| EXERCISE DESCRIPTION |
Two lines mark the range in the entries below: the one holding "Partners (21, 1921)" and the one holding "Chuyển nhượng (154, 49)". Set down those two and all lines between them, exactly.

· · ·

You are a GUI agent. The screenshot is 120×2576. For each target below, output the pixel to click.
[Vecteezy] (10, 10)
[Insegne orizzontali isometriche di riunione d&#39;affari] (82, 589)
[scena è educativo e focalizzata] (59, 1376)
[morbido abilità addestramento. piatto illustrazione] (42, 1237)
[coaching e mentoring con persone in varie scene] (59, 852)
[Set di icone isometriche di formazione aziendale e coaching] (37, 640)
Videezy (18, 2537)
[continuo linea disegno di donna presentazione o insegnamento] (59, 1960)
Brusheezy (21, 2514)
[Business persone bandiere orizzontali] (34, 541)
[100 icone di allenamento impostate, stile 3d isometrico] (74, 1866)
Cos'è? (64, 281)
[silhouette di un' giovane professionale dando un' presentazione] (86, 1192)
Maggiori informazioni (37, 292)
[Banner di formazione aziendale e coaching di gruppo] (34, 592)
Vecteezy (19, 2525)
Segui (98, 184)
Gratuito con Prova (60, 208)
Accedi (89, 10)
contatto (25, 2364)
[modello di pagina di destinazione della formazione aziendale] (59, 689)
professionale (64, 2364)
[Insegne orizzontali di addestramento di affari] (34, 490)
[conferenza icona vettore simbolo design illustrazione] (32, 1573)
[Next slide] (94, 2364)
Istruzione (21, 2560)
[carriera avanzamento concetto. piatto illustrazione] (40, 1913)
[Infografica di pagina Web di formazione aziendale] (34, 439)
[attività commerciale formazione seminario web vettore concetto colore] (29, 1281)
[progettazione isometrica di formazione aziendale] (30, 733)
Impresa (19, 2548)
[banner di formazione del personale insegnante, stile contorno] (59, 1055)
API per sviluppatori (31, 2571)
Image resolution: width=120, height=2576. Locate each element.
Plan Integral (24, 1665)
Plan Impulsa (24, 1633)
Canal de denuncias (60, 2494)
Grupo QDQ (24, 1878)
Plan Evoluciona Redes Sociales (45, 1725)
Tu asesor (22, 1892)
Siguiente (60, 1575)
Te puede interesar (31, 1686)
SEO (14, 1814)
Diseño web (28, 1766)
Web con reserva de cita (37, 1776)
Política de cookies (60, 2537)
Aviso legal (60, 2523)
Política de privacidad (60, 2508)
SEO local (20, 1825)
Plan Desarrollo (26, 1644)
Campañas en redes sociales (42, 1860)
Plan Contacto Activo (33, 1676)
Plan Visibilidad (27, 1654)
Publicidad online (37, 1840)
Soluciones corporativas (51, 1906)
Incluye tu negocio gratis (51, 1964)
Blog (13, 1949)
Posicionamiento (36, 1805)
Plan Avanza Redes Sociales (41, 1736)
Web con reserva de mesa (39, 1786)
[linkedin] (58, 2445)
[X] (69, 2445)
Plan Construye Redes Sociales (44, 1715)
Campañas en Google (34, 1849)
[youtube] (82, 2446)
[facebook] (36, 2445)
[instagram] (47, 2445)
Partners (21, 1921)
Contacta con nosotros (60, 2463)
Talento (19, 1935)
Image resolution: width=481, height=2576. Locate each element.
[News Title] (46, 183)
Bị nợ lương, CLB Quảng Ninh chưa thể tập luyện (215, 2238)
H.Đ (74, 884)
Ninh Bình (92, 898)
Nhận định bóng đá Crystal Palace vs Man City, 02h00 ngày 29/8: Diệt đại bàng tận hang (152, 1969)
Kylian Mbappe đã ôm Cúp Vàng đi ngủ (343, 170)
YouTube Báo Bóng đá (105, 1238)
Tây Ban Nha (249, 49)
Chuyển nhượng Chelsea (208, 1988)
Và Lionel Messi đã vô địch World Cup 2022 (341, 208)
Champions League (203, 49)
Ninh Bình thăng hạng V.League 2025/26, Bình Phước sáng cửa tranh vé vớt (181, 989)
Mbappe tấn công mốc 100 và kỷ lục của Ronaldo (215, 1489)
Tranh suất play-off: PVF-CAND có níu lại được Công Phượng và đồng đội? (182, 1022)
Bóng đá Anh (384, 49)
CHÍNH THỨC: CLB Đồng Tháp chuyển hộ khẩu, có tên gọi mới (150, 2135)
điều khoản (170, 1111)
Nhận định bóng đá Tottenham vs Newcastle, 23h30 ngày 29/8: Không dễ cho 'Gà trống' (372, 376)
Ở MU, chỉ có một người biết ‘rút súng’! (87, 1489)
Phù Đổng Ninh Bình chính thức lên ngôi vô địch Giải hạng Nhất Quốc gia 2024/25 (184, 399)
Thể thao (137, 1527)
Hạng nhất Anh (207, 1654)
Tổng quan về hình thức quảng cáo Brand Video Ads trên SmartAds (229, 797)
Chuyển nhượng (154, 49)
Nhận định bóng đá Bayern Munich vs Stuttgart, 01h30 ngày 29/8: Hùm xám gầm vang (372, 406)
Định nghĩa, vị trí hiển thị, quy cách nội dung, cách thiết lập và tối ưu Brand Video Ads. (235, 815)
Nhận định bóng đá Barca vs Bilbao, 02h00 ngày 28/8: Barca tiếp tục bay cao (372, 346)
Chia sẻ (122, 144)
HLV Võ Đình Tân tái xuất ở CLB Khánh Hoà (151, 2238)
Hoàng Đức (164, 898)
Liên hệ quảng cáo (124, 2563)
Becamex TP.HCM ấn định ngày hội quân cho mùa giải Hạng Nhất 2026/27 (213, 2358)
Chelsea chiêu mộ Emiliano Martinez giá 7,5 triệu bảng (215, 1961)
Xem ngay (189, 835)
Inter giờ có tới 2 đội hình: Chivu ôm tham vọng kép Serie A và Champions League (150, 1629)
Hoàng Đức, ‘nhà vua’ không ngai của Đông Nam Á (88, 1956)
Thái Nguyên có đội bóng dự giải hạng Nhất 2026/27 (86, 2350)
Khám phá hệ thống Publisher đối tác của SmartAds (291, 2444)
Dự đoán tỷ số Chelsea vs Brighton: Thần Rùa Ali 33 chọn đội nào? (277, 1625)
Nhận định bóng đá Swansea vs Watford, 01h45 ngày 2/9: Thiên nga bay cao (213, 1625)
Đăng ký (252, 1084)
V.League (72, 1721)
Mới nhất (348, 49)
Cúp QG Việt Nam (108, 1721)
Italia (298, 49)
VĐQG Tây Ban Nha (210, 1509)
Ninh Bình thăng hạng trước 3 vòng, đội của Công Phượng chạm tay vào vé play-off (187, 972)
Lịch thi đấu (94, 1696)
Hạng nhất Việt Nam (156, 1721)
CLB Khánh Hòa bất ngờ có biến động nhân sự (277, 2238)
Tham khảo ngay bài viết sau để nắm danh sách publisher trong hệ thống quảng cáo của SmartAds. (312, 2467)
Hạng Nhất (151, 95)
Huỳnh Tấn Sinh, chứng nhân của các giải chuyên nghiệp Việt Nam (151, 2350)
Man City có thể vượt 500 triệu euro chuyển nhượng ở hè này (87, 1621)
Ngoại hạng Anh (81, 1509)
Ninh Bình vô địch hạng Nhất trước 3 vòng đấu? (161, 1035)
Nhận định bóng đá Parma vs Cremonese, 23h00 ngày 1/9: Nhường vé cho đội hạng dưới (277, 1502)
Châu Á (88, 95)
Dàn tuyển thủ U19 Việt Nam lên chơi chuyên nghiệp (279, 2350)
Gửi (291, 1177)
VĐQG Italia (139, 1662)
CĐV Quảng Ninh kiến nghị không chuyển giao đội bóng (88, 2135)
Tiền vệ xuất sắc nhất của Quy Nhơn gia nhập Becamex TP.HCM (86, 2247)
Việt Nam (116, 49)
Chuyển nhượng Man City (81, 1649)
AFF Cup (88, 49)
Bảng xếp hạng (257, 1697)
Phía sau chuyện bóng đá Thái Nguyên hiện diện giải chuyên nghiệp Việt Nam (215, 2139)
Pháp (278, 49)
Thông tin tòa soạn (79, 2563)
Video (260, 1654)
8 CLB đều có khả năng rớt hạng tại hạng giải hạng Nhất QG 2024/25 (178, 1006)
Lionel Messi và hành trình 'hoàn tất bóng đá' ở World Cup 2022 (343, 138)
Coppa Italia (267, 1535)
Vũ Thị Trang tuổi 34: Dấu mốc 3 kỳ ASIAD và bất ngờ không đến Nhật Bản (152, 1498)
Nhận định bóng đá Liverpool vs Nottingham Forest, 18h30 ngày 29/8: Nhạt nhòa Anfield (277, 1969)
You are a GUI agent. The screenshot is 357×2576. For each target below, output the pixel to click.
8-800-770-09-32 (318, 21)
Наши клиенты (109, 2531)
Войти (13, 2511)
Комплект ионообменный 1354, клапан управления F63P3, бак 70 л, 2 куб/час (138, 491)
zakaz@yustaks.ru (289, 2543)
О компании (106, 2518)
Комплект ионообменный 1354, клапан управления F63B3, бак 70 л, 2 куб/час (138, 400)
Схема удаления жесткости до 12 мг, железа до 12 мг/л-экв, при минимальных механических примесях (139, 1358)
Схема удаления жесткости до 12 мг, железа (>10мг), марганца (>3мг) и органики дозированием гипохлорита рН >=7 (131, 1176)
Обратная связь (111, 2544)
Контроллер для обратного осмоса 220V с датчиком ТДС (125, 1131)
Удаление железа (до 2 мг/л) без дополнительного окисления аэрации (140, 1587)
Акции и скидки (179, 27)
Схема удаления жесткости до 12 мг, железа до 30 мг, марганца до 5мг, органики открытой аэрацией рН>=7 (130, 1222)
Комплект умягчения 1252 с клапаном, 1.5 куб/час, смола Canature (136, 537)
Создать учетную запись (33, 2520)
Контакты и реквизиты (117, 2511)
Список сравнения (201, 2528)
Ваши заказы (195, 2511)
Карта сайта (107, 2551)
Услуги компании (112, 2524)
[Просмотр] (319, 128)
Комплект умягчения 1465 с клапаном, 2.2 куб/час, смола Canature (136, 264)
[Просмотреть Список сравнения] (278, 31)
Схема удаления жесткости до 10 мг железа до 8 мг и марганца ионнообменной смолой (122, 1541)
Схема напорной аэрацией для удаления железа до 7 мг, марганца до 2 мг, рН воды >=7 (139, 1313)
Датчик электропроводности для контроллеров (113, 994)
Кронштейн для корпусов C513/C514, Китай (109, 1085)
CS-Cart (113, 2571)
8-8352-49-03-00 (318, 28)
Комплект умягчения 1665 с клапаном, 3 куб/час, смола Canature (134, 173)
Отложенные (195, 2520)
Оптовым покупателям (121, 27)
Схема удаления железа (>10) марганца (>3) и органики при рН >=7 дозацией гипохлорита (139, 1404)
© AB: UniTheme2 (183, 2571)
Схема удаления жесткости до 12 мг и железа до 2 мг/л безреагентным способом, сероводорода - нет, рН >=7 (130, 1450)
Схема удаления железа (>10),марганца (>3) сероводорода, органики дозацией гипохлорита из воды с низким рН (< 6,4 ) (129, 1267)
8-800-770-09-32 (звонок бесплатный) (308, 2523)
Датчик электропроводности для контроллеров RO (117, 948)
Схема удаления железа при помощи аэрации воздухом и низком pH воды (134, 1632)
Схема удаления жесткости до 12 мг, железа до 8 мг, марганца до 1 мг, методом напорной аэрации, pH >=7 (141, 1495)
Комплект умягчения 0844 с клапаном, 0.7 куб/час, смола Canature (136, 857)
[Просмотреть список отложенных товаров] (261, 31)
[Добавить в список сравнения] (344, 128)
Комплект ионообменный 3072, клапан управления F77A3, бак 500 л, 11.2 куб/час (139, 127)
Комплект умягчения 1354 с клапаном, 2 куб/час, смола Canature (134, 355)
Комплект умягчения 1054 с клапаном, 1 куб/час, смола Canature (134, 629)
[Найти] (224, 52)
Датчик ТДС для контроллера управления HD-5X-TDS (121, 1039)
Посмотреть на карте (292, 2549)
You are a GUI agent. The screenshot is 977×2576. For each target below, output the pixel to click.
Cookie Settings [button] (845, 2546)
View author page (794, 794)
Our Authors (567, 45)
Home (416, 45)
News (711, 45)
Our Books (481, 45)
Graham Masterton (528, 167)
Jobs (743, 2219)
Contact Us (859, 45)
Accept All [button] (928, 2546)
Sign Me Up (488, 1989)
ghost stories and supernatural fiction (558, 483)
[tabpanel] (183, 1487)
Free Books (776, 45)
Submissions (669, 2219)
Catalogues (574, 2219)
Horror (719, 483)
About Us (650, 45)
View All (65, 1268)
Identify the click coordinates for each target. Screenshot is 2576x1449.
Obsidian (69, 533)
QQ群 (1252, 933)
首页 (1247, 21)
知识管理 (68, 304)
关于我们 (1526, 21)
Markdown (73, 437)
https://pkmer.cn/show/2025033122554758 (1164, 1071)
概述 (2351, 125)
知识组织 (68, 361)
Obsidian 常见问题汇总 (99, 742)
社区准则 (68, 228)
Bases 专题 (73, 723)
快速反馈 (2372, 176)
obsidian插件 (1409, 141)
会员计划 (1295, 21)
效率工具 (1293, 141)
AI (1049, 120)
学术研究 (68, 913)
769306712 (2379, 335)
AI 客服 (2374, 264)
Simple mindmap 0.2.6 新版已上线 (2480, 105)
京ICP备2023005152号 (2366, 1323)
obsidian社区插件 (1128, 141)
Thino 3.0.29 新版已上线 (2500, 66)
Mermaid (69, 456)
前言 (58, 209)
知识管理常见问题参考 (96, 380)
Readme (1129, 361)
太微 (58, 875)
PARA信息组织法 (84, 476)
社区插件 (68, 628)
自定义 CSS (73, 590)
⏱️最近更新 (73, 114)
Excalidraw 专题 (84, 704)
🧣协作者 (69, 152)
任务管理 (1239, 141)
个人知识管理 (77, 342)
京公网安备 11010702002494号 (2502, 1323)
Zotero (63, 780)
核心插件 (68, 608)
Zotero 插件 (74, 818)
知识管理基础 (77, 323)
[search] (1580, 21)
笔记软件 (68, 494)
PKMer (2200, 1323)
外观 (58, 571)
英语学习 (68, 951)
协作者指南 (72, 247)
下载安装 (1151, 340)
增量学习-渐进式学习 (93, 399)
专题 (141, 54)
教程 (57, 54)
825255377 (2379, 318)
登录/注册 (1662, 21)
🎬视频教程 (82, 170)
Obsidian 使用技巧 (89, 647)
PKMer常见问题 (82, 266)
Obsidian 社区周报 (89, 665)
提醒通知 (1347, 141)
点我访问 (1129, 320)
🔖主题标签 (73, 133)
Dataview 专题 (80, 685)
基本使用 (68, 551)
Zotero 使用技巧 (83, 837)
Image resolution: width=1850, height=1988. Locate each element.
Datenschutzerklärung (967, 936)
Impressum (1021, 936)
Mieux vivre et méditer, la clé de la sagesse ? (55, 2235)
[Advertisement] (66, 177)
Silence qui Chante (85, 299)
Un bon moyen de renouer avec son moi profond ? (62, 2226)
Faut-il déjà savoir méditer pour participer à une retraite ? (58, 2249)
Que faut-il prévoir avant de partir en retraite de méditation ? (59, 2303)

· · ·

| RESULT FOR THIS TASK |
Partners (21, 1921)
Contacta con nosotros (60, 2463)
Talento (19, 1935)
Image resolution: width=481, height=2576. Locate each element.
[News Title] (46, 183)
Bị nợ lương, CLB Quảng Ninh chưa thể tập luyện (215, 2238)
H.Đ (74, 884)
Ninh Bình (92, 898)
Nhận định bóng đá Crystal Palace vs Man City, 02h00 ngày 29/8: Diệt đại bàng tận hang (152, 1969)
Kylian Mbappe đã ôm Cúp Vàng đi ngủ (343, 170)
YouTube Báo Bóng đá (105, 1238)
Tây Ban Nha (249, 49)
Chuyển nhượng Chelsea (208, 1988)
Và Lionel Messi đã vô địch World Cup 2022 (341, 208)
Champions League (203, 49)
Ninh Bình thăng hạng V.League 2025/26, Bình Phước sáng cửa tranh vé vớt (181, 989)
Mbappe tấn công mốc 100 và kỷ lục của Ronaldo (215, 1489)
Tranh suất play-off: PVF-CAND có níu lại được Công Phượng và đồng đội? (182, 1022)
Bóng đá Anh (384, 49)
CHÍNH THỨC: CLB Đồng Tháp chuyển hộ khẩu, có tên gọi mới (150, 2135)
điều khoản (170, 1111)
Nhận định bóng đá Tottenham vs Newcastle, 23h30 ngày 29/8: Không dễ cho 'Gà trống' (372, 376)
Ở MU, chỉ có một người biết ‘rút súng’! (87, 1489)
Phù Đổng Ninh Bình chính thức lên ngôi vô địch Giải hạng Nhất Quốc gia 2024/25 (184, 399)
Thể thao (137, 1527)
Hạng nhất Anh (207, 1654)
Tổng quan về hình thức quảng cáo Brand Video Ads trên SmartAds (229, 797)
Chuyển nhượng (154, 49)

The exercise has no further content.